Friday, January 9, 2009

Knowing God chapters 3-6

I pray that you were blessed this week as I was after reading chapters 3-6 in our ongoing book study of Knowing God. Below I will post my thoughts and synopsis of these chapters and ask that you will interact with the text as well and post your comments accordingly.
Chapter 3
I loved the way Packer began the chapter by asking questions of our ultimate existence, all of which was for the reason of knowing God. Passages such as John 17, Jeremiah 9, and Hosea 6 all affirm that our main business is to be knowing God. It is a goal that will never prove to be mundane and that will never be exhausted, we will never fully know Him. It should provide excitement to us.
As you read you saw that knowing a person is dependent upon them. If they are unwilling to disclose information about themselves then it is a fruitless exercise. This, however, is not the case with God, He desires that we know Him. He has provided His word that knowing Him may occur in our lives. He has given His son, that we may know Him. Above and beyond this, we may know Him as believers, because He knows us.
How well do you know God? I am not speaking of mere intellectual assent, but a deep knowledge of the Father who gave His son so that you might be adopted into His family.
Chapter 4
In a somewhat obscure chapter Packer speaks about idolatry, especially in the area of visual images of God. I would not say that I am as staunch an advocate as Packer is of having no visual pictures of the cross or perhaps other symbols of our faith.
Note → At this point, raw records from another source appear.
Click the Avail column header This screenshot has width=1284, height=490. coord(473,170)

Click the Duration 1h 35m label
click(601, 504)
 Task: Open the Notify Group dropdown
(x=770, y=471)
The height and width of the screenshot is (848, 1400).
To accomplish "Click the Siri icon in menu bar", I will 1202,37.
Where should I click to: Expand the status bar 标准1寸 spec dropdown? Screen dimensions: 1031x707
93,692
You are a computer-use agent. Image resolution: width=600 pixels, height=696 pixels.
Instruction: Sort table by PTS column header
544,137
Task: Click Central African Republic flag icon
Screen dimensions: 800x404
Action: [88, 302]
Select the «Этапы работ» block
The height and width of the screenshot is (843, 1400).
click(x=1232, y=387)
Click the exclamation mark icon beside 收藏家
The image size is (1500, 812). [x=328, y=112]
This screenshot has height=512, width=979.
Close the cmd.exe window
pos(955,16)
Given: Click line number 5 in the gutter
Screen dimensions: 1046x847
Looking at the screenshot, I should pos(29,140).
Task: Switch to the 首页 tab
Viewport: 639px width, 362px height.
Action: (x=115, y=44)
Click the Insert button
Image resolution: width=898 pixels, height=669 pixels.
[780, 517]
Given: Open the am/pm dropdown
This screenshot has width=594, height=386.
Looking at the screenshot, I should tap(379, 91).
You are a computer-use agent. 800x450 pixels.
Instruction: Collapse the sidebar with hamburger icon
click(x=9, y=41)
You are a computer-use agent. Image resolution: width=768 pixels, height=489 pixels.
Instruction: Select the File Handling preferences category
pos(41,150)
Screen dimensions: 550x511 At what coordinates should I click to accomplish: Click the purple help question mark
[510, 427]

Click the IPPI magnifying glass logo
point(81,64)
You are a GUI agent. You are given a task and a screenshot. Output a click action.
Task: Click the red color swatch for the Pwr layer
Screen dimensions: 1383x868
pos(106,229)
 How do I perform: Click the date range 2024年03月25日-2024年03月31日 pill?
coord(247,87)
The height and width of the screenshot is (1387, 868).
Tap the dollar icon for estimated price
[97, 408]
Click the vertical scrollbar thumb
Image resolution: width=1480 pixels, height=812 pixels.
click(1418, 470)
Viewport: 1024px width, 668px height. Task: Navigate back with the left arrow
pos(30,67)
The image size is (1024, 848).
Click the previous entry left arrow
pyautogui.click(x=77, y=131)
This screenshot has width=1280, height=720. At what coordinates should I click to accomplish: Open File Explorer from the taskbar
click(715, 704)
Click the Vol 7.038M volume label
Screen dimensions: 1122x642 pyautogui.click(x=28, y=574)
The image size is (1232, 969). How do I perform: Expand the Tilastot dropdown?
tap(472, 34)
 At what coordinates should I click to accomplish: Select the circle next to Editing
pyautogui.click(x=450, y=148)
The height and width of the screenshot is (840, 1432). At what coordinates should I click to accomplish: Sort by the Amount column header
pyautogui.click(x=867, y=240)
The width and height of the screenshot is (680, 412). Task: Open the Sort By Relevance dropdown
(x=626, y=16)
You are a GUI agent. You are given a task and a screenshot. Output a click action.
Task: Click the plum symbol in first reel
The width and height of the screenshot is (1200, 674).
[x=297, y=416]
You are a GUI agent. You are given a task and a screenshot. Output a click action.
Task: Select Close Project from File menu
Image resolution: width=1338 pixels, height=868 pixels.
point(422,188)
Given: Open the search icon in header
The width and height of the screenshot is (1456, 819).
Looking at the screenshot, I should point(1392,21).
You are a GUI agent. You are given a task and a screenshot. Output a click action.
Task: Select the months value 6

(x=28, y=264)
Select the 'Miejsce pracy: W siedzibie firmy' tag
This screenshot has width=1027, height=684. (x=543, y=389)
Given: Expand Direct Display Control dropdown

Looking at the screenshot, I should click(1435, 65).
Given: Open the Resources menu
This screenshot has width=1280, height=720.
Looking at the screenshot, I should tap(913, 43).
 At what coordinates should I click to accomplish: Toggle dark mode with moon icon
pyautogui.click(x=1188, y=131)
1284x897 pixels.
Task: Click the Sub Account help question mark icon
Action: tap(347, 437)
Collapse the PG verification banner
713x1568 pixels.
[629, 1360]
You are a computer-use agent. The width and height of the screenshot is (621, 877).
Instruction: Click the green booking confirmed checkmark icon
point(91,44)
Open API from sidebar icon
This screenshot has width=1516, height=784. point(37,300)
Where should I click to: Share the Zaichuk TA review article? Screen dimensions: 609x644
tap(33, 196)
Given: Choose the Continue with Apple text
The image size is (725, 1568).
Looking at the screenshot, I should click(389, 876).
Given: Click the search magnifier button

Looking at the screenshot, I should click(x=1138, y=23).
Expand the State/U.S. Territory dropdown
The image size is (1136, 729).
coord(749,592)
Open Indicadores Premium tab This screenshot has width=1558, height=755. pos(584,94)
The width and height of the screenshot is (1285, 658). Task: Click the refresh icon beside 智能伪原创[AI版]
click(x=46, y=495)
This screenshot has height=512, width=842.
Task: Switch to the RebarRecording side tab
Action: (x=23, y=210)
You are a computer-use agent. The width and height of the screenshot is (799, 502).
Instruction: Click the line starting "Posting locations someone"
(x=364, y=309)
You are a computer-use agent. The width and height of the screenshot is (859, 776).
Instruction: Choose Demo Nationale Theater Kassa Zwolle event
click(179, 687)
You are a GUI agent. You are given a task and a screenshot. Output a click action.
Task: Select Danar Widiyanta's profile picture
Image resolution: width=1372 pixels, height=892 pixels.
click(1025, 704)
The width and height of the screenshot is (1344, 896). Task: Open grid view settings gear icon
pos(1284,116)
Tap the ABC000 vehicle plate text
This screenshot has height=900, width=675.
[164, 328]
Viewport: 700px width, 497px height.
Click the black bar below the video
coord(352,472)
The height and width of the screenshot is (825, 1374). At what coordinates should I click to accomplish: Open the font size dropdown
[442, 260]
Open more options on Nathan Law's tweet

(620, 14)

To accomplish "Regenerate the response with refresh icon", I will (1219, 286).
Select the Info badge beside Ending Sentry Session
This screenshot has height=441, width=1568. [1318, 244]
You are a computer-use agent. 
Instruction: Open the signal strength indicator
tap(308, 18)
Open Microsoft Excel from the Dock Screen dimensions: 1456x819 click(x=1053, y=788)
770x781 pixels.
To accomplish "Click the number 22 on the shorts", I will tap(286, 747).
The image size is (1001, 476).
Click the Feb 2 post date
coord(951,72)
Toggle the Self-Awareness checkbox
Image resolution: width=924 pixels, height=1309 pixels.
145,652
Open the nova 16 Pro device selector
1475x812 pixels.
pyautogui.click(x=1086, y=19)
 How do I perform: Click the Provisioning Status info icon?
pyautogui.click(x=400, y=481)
While I will not be placing a statue of Jesus out in my yard next to the yard gnome, I see nothing that dishonors God in looking at the cross and visualizing the death of our saviour, remembering also that He rose again. How did you react to this chapter, what are your feelings about these visual images?
Chapter 5
Following the obscurity of chapter 4, chapter 5 is one of those chapters that makes the book worth buying in and of itself as he speaks about the incarnation.
I pray that as we have just celebrated the birth of the saviour, you realize that He was born to die. We can never grasp completely every aspect of the resurrection, but Packer systematically analyzes much of what we can understand.
His greatest contribution is in dealing with the kenosis presented in Philippians 2. What does it mean that God emptied Himself to become a man. Packer asserts that God did not lose any of His deity, but He was now God plus all that He had made His own by taking manhood upon Himself. How do we explain that there are some things that Jesus appeared not to know and to be unable to do while on earth, while at other times He performed miracles and fulfilled prophecy with His words. The explanation is in that He fully placed Himself under the will of the father, doing only what the father's will allowed Him to do. Being fully submissive to the Father was His course, and as we see, it led Him ultimately to the garden to cry out, and to the cross to die in the place of a world of sinners. What is your view of Jesus' deity, was He fully God in your eyes? Read and reread chapter five in order to get what he is saying here.

For Next Week
Read chapter six, I will post on it next Friday. God bless, and have a great weekend.